Sobre o Ajuste Fiscal

Ajuste Fiscal é um conjunto de políticas que busca equilibrar o orçamento do governo. No nosso caso o governo precisa reduzir gastos para reequilibrar o orçamento que em 2014 obteve um déficit de 6,7% do PIB. A grande questão é a opção política que o governo faz ao decidir em que setor o corte será feito.
Em geral a história nos mostra que essas medidas de austeridade trazem graves conseqüências aos trabalhadores. Durante o governo de FHC, foram feitos cortes de gastos e contingenciamentos. O resultado foi um grave desequilíbrio fiscal: em média, durante os 8 anos de governo FHC, o déficit nominal foi de 5,53% do PIB . Com FHC, a dívida pública como proporção do PIB cresceu de 30,6%, em 1995, para 60,4%, em 2002.

O que realmente causou espanto foi à perda da coerência. O atual governo, que se opôs a esta política nos tempos de FHC, propôs e executou um plano econômico que gera como conseqüência esperada a redução da renda; o enfraquecimento do comércio; a diminuição da arrecadação tributária; a manutenção ou ampliação do desequilíbrio fiscal e por conseqüência óbvia o desemprego.

As Medidas Provisórias (MPs) 664 e 665 são exemplos de medidas de ajuste que retiram direitos dos trabalhadores. Em resumo essas MPs reduzem o acesso ao seguro desemprego, aos benefícios da Previdência e ao abono salarial. O programa “Minha Casa, Minha vida” também entrou no ajuste e perdeu cerca 40% da verba prevista no Orçamento.

Com toda essa crise temos ainda o PLC 30/2015 (antigo PL 4330) que sob o pretexto de regulamentar a terceirização no país, acaba por legalizar a precarização do emprego. Esse projeto prevê a possibilidade de terceirizar a atividade-fim, aquela que caracteriza o objetivo principal da organização/instituição. O projeto também permite a substituição de todos os trabalhadores por terceirizados como forma de diminuir custos das empresas. O texto praticamente extingue a responsabilidade solidária, aquela em que a tomadora de serviços não precisará quitar obrigações trabalhistas caso não sejam cumpridas pela terceirizada. Neste caso é importante ressaltar que o Partido dos Trabalhadores respeitou o seu nome e votou contra o projeto.

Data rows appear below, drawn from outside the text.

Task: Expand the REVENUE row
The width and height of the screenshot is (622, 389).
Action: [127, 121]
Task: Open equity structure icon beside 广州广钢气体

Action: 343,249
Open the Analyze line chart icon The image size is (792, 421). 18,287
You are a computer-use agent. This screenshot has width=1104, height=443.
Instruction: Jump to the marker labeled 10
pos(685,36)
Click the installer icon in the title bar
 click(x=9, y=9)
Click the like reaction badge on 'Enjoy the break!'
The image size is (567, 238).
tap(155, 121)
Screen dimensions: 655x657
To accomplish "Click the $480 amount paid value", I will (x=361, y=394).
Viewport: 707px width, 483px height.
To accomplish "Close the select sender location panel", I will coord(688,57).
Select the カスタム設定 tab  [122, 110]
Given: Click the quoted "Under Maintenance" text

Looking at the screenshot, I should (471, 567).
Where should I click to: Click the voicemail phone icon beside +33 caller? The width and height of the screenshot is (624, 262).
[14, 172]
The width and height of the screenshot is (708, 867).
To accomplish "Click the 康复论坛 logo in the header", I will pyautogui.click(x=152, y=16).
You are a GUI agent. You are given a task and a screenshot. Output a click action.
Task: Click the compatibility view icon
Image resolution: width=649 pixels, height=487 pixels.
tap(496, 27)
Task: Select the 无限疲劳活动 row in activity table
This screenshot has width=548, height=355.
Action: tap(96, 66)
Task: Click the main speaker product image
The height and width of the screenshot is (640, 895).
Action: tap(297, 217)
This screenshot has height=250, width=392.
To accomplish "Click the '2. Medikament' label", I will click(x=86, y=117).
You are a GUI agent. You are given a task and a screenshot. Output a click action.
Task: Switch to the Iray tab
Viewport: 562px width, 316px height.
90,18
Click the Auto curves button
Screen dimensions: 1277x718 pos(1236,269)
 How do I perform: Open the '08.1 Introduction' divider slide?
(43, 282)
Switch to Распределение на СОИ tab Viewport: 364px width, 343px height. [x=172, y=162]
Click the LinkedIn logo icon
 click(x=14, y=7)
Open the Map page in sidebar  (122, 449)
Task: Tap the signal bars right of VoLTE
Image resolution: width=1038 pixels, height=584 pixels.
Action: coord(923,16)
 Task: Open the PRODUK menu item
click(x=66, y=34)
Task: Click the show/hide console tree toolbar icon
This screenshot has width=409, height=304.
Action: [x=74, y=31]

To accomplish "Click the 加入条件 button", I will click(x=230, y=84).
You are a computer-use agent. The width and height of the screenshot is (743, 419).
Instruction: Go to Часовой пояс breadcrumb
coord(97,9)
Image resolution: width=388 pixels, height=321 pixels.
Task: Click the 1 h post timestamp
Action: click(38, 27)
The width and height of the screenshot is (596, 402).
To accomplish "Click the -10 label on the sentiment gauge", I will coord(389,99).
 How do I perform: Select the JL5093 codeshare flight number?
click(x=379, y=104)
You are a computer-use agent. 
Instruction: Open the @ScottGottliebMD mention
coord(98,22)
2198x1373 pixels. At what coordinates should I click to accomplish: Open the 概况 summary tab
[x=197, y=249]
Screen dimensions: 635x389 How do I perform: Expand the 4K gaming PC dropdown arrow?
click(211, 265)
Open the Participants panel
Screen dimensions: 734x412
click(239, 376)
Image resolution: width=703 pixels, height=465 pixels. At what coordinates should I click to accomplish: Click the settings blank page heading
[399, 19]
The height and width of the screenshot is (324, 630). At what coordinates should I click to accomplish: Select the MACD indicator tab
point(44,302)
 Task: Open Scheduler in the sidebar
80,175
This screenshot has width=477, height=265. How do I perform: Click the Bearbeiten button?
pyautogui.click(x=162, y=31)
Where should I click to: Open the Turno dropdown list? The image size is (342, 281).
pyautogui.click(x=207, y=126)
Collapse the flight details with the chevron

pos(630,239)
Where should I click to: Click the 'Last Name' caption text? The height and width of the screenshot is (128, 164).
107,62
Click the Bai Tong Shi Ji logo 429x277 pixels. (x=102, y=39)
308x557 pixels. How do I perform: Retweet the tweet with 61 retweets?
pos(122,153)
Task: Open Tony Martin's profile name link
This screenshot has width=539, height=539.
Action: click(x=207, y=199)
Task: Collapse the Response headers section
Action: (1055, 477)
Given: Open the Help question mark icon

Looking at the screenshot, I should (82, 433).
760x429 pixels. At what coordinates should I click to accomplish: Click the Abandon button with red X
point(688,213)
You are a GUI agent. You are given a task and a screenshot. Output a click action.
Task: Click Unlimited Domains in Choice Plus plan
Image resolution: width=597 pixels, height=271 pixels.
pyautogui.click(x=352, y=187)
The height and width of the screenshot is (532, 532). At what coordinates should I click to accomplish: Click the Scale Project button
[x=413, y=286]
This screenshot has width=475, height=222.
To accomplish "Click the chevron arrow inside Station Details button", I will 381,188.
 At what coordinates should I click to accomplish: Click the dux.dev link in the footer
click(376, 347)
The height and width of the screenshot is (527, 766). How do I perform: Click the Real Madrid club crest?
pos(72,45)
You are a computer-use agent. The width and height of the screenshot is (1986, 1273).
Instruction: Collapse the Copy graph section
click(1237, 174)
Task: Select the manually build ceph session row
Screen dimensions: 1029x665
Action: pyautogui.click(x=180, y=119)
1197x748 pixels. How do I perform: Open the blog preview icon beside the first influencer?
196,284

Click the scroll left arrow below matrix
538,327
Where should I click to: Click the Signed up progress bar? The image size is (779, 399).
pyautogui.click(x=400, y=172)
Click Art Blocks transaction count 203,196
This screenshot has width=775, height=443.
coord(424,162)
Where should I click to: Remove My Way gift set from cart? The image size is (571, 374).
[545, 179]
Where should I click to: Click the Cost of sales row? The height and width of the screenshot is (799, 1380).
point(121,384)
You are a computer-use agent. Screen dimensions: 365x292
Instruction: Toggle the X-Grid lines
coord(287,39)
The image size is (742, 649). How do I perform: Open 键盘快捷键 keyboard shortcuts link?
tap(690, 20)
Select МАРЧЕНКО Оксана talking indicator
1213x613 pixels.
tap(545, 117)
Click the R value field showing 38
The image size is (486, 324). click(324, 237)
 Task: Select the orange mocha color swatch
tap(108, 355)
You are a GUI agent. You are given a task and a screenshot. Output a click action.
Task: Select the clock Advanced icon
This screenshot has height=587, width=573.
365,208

É evidente que quem mais sofre com essas medidas de ataque aos trabalhadores são aqueles que estão em condições mais suscetíveis. Aqueles que ocupam os piores postos de trabalho são os primeiros a serem demitidos. Nesta situação temos visto aumento do desemprego atingindo principalmente negros e mulheres. Talvez quando as medidas de austeridades começarem a alcançar os homens brancos, quando os ricos deixarem de lucrar ou quando os grandes diretores perderem seus empregos, o olhar da mídia sexista e conservadora mude de foco. Atualmente o foco está no bolso do patrão, quem sabe quando a “água bater na bunda” o foco mude para as necessidades do povo, que nesse caso será as próprias necessidades.

Todos sabemos que para sair desta situação de crise precisamos de políticas de estímulo ao crescimento econômico. Não são os trabalhadores que devem pagar pela crise do capital. Necessitamos de reforma tributária, de taxação das grandes fortunas. É preciso fazer os ricos contribuírem com a retomada da trajetória do crescimento e do desenvolvimento. Não é aceitável que proprietários de helicópteros, jatinhos e iates, sejam isentos de quaisquer impostos. O Imposto Territorial Rural deve ser reformulado. Aproximadamente 1% dos proprietários rurais detêm 43% das terras, mas a arrecadação de ITR só corresponde a 0,04% de toda a arrecadação de impostos. Nos últimos 2 anos as multinacionais remeteram mais de 50 bilhões de dólares ao exterior sem pagar qualquer imposto.

O que precisamos realmente é seguir a pauta progressista que o governo se comprometeu a cumprir no segundo turno eleitoral. Precisamos de políticas de crescimento que não retrocedam as conquistas sociais combinadas a uma reforma tributária. É uma luta árdua visto que o governo tem tendido para a direita tentando acalmar a fúria de um congresso conservador e aos ataques da mídia golpista.

Por isso precisamos nos manter na luta e nas ruas. Não podemos abrir mão de defender a Constituinte exclusiva e soberana pela reforma do sistema político, não podemos abrir mão da democratização dos meios de comunicação, não podemos abrir mão da defesa de que direito dos trabalhadores não se reduz, se amplia.

Por isso sigamos todos na construção da Frente Brasil Popular, defendendo a soberania nacional e os direitos dos trabalhadores, ampliação da democracia e da participação popular, por uma reforma política soberana e popular com participação direta do povo e por reformas estruturais para construir um projeto nacional de desenvolvimento democrático e popular.